▶ **RECORDS PROVIDED**:
start

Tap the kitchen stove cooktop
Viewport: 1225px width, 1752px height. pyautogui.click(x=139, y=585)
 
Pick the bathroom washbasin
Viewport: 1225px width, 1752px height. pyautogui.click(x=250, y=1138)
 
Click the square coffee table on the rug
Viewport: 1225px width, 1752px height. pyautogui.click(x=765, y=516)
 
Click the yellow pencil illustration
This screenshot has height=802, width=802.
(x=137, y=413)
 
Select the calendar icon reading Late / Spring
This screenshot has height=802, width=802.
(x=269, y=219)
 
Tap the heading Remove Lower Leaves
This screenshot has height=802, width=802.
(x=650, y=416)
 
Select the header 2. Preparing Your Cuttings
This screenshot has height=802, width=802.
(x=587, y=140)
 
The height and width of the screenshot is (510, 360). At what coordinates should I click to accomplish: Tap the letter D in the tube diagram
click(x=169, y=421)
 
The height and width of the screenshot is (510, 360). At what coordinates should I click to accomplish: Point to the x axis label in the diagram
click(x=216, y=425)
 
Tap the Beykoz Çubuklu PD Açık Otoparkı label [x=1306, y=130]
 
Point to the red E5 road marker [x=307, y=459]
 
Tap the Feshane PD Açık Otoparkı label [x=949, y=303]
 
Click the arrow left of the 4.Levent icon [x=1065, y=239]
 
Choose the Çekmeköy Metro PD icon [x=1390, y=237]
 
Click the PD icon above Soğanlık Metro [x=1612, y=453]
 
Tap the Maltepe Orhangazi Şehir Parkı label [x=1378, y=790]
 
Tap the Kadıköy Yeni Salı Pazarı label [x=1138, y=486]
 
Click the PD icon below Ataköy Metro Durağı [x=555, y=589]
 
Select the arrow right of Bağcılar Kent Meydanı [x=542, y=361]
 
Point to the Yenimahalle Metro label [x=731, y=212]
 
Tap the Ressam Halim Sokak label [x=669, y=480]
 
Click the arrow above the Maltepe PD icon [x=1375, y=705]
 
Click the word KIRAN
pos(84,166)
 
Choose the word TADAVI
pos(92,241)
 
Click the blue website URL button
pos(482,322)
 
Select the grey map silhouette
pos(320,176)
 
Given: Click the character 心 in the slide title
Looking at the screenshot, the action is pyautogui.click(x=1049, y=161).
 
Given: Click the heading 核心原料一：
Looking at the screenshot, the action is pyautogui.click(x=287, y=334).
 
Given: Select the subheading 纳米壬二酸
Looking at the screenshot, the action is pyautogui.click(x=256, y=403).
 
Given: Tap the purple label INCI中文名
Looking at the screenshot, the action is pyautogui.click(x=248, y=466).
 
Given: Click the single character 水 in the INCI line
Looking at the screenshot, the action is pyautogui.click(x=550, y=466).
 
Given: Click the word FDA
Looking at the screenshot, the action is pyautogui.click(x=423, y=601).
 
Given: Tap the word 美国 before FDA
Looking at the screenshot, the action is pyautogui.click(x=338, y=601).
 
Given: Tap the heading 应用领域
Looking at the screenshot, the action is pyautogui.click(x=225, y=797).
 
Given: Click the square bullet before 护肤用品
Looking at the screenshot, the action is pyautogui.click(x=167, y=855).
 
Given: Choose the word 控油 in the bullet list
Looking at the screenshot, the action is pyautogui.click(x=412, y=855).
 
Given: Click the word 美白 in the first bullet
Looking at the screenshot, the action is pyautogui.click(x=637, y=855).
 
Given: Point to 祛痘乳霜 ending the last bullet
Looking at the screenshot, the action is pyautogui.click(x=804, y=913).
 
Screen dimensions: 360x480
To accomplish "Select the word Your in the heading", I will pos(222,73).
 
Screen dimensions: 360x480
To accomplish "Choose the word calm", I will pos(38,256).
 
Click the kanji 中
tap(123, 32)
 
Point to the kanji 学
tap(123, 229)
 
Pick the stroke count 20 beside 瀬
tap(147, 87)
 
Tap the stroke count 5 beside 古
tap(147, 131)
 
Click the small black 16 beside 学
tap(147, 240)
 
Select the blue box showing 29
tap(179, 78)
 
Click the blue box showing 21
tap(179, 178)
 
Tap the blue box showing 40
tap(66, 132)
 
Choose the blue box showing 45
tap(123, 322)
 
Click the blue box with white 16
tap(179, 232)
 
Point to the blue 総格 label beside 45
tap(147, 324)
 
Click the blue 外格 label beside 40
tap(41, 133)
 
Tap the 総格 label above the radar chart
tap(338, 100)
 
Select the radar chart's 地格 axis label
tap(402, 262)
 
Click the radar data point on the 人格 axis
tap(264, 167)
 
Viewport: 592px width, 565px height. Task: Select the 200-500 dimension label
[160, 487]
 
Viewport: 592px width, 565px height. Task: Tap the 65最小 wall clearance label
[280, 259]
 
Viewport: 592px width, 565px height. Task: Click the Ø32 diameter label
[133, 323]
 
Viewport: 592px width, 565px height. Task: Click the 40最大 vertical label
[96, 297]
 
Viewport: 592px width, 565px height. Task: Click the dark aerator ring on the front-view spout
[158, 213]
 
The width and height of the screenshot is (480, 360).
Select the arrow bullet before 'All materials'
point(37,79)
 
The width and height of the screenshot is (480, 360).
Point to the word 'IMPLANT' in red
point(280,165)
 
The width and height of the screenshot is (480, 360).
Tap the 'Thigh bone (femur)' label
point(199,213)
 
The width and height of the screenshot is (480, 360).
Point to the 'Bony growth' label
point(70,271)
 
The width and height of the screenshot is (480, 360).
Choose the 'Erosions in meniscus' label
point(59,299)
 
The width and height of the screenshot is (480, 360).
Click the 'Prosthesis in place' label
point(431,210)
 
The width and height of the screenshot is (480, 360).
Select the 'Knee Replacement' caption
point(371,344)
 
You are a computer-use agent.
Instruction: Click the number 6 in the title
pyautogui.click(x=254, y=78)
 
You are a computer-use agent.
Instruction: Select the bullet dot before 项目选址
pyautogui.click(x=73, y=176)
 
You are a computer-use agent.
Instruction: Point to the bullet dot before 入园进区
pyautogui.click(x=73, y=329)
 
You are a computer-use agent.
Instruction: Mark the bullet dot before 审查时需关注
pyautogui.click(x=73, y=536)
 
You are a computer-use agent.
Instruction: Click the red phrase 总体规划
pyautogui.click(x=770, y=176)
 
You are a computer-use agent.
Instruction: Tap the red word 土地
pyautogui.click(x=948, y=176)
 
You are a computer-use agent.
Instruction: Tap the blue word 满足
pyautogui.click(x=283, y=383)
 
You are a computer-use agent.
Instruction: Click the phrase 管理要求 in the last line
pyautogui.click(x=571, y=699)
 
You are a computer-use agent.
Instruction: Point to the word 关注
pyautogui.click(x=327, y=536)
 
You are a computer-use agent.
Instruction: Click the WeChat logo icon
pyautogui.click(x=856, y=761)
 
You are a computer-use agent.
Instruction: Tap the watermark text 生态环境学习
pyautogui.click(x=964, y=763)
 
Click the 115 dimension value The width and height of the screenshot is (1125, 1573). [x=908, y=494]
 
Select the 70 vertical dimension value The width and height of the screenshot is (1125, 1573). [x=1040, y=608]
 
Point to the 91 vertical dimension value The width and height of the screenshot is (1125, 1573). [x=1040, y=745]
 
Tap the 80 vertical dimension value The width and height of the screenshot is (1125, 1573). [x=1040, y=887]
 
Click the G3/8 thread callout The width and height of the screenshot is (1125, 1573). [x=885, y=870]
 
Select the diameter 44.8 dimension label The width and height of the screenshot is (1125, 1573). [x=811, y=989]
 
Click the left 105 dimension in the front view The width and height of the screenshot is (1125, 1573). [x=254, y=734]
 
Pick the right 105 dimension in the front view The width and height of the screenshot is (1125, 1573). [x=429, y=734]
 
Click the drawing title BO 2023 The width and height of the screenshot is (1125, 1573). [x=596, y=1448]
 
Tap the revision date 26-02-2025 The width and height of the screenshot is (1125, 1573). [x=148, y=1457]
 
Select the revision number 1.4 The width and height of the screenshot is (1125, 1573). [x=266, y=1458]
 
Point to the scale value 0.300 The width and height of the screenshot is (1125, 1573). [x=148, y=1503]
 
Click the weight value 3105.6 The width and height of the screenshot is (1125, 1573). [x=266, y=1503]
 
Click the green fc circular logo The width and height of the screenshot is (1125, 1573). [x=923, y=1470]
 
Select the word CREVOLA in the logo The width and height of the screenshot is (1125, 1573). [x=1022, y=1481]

end

Copy the entries above word for word, starting with the line that contains "Tap the Maltepe" and going on through the line that contains "pos(320,176)".

Tap the Maltepe Orhangazi Şehir Parkı label [x=1378, y=790]
 
Tap the Kadıköy Yeni Salı Pazarı label [x=1138, y=486]
 
Click the PD icon below Ataköy Metro Durağı [x=555, y=589]
 
Select the arrow right of Bağcılar Kent Meydanı [x=542, y=361]
 
Point to the Yenimahalle Metro label [x=731, y=212]
 
Tap the Ressam Halim Sokak label [x=669, y=480]
 
Click the arrow above the Maltepe PD icon [x=1375, y=705]
 
Click the word KIRAN
pos(84,166)
 
Choose the word TADAVI
pos(92,241)
 
Click the blue website URL button
pos(482,322)
 
Select the grey map silhouette
pos(320,176)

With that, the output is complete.